Babble Best Picks:
There might not be a more important baby product that you'll buy than a car seat. You can skimp on hand-me-down clothes, used toys or even second-hand strollers, but experts agree that car seats should be brand new - especially if you don't know the history of the particular car seat.
There are two options for babies: First there's the standard infant car seat, which is fitted more securely for a baby and is also lighter and more maneuverable for parents. An infant car seat can easily transfer between multiple cars, as well as turn into a travel system by hooking onto a stroller or shopping cart. However, infant car seats only face backwards and have a relatively short weight and height capacity, meaning you'll need to buy a bigger car seat toward the end of your baby's first year.
The second option is to just go with a convertible car seat from the jump, saving you money on the infant car seat and multiple car seat bases. Every convertible car seat that we tested can be used rear facing starting with newborns, although they generally don't have the best fit and features for the littlest ones. Convertible car seats are naturally much bigger and heavier than an infant car seat, and aren't as simple to move in and out of cars. Plus, you'll need multiple car seats for multiple cars, rather than just buying an inexpensive base (as with infant car seats).
Yet once your baby hits around 30 lbs., a convertible car seat can last you until your child is 65-100 lbs., possibly making it the last car seat you'll buy. But with so many different features, manageability and price points, it can be hard to tell just which ones are the very best. So to give you a hand, we tested the most popular infant and convertible car seats to fit your lifestyle and budget.
After reviewing many different Britax products – from strollers to car seats – we’ve never been disappointed with the brand. You’ll notice that the Britax Advocate 70 differs from other Britax models because of the side-impact technology built around the frame, instead of protruding outwards like the Safety 1st model. Britax uses the standard energy-absorbing EPP foam cushions on either side of the car seat, making it a bit wider than other models. (You might need to install the seat toward the window rather than the middle in smaller cars.) But at the end of the day, the Britax Advocate is loaded with safety features like side impact protection, an energy-absorbing harness, extra EPP padding throughout the body and new technology that counteracts the force of a rear-end accident. You’ll have to sacrifice some space, but at the end of the day, is there anything more important than safety?

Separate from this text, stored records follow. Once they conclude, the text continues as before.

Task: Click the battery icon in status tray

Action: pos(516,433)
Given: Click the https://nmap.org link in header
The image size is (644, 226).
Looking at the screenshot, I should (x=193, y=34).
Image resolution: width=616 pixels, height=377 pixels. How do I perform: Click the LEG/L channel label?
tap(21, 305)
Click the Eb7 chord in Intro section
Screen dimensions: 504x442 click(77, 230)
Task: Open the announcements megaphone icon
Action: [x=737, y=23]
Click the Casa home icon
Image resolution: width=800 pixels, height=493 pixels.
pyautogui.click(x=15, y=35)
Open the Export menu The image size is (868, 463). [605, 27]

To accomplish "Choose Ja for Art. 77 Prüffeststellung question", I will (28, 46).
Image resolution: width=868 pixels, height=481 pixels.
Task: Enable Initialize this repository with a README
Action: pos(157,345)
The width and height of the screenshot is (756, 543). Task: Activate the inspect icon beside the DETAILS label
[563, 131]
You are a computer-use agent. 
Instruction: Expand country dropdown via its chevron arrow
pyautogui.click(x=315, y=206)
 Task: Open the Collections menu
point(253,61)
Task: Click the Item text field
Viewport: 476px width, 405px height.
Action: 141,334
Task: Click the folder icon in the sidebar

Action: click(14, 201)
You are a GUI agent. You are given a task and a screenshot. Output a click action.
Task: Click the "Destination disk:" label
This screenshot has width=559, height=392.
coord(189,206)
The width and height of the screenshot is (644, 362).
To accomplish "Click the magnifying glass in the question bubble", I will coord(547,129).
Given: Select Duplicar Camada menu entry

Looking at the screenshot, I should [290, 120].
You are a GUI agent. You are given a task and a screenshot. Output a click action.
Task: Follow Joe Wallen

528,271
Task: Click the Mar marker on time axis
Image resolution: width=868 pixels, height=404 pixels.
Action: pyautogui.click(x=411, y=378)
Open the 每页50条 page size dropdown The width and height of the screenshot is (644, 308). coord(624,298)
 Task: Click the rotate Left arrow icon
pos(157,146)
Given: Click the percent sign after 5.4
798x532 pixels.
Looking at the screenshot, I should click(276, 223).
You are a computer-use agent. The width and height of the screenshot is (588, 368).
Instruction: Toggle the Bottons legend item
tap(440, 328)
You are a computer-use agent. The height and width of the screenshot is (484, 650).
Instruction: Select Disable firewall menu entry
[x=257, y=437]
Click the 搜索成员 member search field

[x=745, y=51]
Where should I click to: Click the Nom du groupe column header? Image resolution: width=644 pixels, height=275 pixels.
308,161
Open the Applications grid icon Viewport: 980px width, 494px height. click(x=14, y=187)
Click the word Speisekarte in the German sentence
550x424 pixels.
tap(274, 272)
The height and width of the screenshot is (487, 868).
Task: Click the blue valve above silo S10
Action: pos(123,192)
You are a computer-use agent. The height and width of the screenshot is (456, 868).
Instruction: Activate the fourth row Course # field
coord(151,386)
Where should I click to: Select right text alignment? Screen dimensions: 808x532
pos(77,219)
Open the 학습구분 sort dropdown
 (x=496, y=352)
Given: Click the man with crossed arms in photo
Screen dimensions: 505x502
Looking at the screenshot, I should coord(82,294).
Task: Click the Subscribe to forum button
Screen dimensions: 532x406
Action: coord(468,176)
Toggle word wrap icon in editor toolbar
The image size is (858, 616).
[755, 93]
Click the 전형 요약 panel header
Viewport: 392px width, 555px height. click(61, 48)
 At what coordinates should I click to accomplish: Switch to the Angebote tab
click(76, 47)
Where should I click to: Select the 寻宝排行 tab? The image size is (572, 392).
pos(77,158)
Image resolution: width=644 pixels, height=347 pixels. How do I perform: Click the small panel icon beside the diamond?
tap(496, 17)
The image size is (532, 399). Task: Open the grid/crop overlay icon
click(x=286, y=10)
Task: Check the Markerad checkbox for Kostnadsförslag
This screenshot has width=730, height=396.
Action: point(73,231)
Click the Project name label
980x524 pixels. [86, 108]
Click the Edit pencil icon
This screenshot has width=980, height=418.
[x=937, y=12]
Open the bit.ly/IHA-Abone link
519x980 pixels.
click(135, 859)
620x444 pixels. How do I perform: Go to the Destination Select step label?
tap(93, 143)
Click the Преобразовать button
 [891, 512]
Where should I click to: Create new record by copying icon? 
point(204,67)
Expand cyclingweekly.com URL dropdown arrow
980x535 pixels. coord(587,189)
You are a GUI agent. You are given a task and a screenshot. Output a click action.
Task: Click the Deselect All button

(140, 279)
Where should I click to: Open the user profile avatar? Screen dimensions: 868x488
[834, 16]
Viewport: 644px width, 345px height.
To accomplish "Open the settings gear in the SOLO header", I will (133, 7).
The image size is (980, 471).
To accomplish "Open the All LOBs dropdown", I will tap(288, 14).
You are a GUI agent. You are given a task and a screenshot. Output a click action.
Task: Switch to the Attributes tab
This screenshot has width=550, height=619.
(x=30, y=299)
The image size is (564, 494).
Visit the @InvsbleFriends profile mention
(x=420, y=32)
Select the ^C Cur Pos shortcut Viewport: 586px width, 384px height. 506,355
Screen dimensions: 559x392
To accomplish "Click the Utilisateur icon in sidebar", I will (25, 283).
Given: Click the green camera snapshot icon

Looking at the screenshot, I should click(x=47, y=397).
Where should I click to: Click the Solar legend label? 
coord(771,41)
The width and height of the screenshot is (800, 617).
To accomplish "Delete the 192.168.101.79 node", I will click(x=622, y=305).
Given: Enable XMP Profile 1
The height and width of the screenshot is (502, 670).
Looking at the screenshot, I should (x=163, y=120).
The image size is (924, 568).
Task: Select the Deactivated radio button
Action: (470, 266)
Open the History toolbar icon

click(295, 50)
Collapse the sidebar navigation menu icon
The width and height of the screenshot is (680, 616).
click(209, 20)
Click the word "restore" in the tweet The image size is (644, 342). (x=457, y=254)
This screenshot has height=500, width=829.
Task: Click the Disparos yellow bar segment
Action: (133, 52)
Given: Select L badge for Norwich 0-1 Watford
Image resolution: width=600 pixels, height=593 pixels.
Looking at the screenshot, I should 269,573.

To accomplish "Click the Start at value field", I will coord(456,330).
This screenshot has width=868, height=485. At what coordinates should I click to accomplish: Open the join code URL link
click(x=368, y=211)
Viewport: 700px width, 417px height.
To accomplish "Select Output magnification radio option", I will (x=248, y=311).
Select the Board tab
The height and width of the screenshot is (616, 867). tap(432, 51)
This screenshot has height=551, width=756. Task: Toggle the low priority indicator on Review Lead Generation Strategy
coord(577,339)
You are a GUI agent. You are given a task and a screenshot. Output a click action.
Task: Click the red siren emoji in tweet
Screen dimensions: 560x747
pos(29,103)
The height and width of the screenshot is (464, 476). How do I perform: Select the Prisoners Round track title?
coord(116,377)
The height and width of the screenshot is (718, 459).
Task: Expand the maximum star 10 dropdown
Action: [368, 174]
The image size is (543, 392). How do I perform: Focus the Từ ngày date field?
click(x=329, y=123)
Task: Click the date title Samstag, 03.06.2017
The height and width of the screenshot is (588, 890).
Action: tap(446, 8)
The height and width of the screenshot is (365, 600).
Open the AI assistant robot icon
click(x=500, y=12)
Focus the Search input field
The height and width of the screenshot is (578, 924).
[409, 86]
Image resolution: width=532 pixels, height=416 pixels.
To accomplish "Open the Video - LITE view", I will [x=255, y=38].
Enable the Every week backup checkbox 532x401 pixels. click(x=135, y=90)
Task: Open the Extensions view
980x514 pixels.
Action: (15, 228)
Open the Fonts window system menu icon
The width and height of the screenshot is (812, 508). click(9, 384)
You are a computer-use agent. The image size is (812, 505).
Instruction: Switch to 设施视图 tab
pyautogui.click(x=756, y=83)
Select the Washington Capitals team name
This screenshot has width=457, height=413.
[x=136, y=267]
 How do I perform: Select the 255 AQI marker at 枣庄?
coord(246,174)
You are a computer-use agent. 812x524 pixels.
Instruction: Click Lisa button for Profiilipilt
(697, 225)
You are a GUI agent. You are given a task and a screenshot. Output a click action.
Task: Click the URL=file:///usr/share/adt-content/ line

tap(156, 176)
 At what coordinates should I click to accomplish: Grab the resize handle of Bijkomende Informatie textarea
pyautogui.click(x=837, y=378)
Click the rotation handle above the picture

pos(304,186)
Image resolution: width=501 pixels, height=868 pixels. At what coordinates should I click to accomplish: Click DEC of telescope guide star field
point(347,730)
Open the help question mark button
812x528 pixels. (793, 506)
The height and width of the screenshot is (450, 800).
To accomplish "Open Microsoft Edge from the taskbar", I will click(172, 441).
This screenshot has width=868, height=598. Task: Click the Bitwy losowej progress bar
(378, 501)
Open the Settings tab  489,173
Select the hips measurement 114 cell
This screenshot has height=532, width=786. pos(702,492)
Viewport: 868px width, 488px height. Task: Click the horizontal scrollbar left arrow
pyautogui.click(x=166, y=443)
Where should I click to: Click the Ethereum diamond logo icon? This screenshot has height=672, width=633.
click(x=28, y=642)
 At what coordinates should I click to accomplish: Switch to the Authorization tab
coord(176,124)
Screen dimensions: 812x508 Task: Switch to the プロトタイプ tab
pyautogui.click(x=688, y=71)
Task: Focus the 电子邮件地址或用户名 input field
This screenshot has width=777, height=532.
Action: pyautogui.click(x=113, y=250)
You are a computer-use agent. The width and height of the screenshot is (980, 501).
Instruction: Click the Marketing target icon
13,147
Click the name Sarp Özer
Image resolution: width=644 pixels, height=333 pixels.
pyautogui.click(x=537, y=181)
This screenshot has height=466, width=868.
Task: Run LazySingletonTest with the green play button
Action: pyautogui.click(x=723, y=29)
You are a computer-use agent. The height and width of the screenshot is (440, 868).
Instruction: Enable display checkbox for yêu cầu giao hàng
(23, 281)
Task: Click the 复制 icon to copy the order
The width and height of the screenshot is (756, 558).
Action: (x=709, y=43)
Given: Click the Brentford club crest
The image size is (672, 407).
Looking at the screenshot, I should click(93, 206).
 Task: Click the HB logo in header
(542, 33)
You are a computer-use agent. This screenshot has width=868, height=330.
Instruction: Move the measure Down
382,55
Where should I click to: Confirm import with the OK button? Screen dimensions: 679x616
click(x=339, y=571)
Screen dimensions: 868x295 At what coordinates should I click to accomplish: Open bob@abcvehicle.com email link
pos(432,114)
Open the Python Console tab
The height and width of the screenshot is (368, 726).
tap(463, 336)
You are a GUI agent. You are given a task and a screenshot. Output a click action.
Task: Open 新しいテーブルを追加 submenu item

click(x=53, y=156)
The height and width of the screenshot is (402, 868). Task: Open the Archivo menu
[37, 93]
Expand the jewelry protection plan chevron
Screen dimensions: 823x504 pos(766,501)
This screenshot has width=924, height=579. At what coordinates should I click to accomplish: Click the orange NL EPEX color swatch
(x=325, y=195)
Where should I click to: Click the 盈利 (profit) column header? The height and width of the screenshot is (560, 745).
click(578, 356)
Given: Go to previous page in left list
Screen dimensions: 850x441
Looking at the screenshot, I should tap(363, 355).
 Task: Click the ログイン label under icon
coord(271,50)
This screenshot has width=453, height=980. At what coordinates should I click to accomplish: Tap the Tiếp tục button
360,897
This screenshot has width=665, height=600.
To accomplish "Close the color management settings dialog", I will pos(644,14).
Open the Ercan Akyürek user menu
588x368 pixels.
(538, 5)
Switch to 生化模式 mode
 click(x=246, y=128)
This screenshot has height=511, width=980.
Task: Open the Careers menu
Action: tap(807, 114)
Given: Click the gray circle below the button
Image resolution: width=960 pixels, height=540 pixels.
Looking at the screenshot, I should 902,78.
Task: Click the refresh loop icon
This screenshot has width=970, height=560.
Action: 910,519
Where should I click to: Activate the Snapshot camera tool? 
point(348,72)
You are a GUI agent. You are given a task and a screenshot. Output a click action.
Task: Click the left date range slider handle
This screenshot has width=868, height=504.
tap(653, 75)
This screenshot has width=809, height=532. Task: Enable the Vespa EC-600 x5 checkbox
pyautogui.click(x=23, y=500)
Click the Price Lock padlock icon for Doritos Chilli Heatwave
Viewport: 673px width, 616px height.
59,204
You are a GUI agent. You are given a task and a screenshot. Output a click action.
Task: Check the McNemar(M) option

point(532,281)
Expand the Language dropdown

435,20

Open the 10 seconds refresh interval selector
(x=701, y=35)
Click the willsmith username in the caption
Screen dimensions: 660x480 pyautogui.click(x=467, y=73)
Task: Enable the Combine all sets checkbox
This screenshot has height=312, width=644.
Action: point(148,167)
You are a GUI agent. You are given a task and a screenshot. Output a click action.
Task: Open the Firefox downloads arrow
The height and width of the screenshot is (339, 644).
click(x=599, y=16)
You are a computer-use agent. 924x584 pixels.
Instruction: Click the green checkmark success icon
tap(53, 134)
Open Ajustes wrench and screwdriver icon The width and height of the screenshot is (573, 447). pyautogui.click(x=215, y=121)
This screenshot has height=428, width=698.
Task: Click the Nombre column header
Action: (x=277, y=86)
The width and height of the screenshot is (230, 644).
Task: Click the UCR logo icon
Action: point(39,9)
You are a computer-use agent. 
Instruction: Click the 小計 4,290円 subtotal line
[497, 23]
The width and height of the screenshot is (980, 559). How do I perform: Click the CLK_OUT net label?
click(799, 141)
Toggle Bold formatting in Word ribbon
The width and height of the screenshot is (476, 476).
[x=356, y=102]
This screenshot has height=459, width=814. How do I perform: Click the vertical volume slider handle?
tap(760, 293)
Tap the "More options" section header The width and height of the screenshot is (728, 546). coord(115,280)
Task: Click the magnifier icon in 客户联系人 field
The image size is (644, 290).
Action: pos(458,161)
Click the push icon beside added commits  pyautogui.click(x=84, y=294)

Price might be a factor, considering the car seat sells for over $350. You should also know it’s one of the larger convertible car seat models that we tested, so you’ll need extra room when reclining it in a rear-facing position. But if you have the room, the infant positioning insert ($14.99, which we didn’t test) might make it a great option for the littlest ones. Plus, we love how easy it is to adjust and install (the fit was phenomenal). Our toddler was all smiles in his plush throne.
Bottom line: If you can afford the price and the space, you won’t be disappointed.